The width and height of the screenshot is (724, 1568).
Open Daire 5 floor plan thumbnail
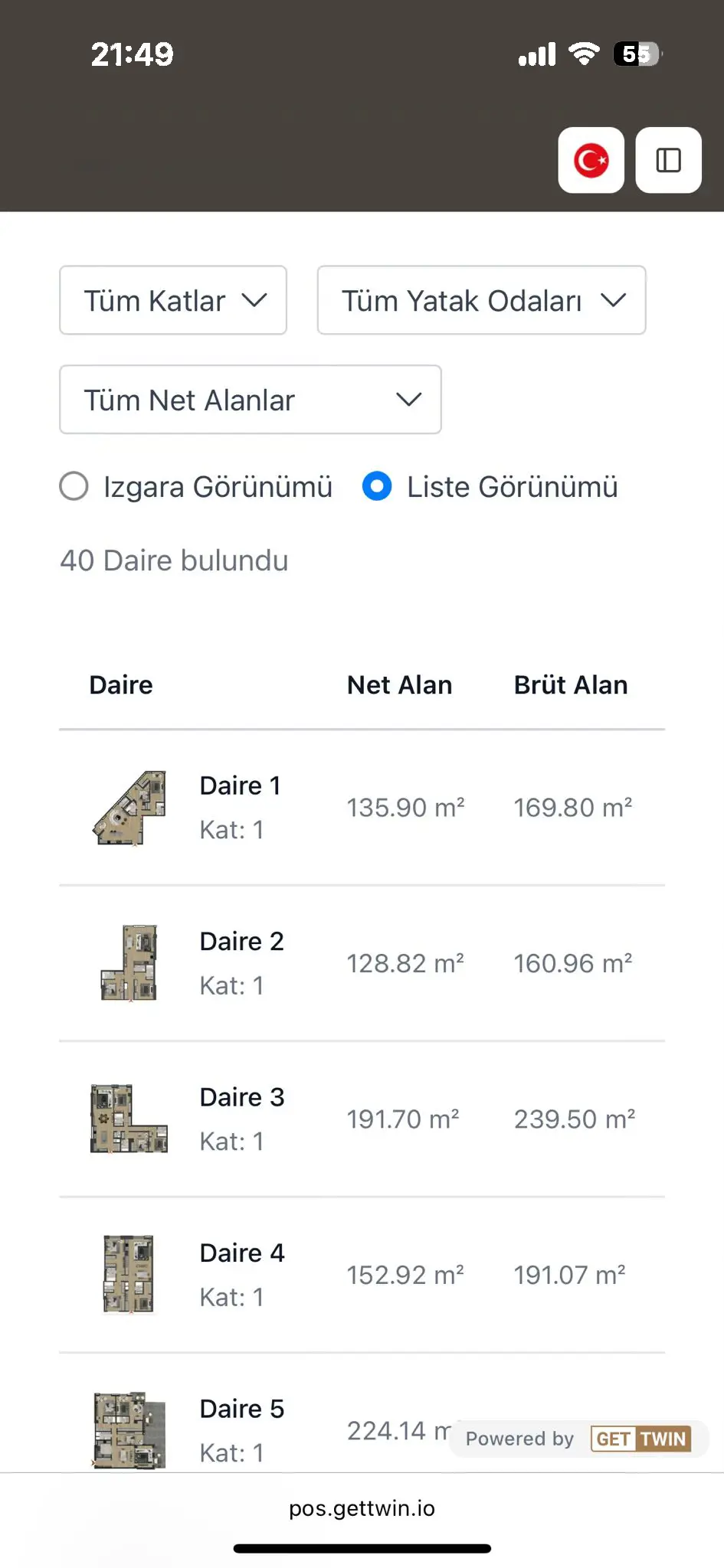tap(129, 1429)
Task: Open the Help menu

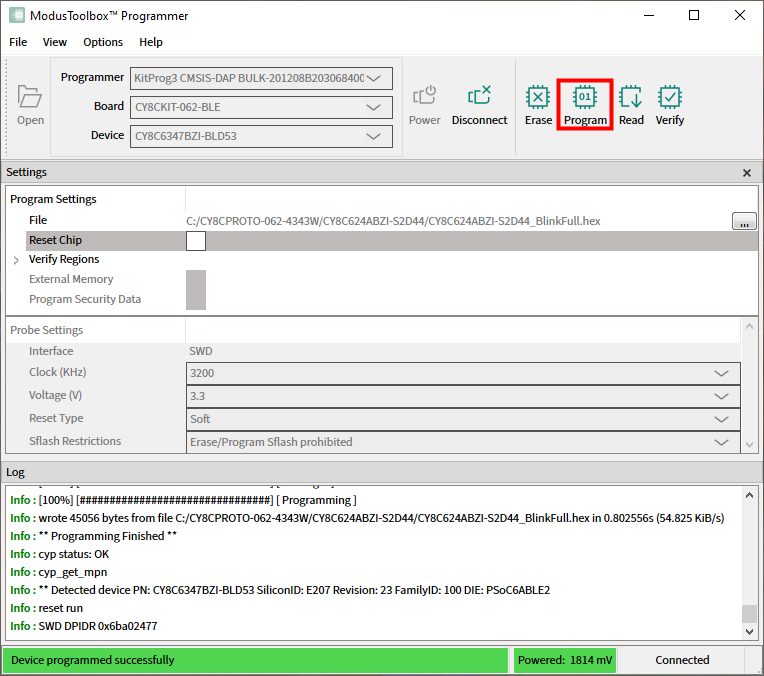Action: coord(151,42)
==
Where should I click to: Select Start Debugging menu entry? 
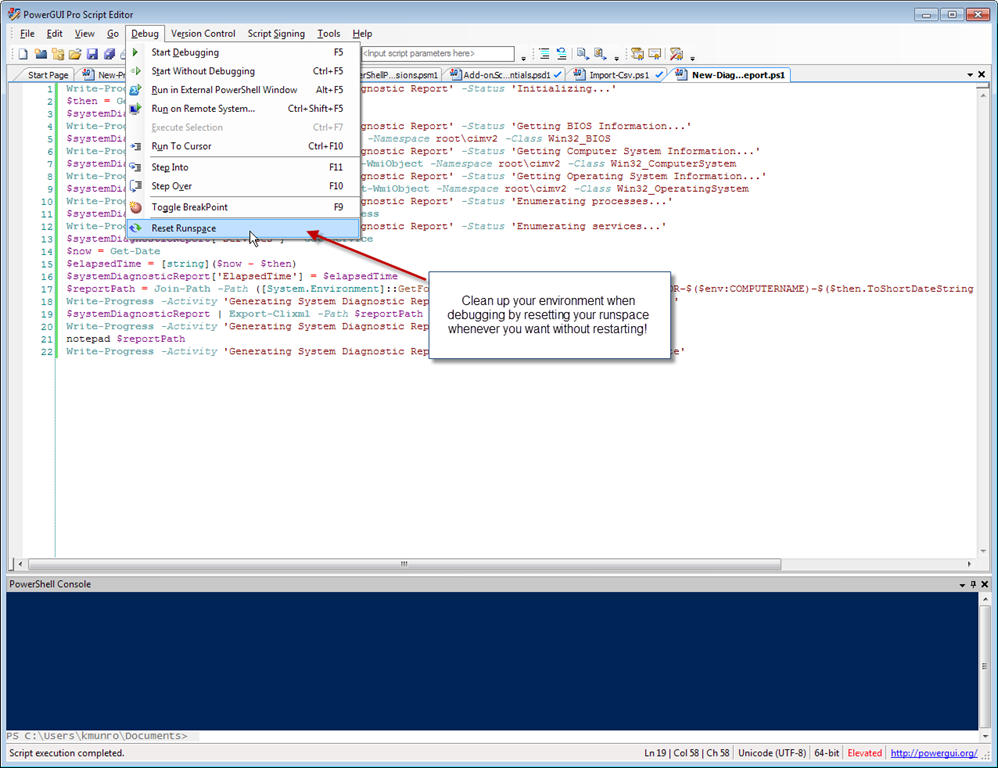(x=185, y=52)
==
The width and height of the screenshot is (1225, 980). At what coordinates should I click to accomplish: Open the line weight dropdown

> [EXERCISE REQUIREMENTS]:
In the material above, find every line with the word "height" and show it.

> [SOLUTION FOR THIS TASK]:
The width and height of the screenshot is (724, 1568).
The width and height of the screenshot is (1225, 980). At what coordinates should I click to accomplish: Open the line weight dropdown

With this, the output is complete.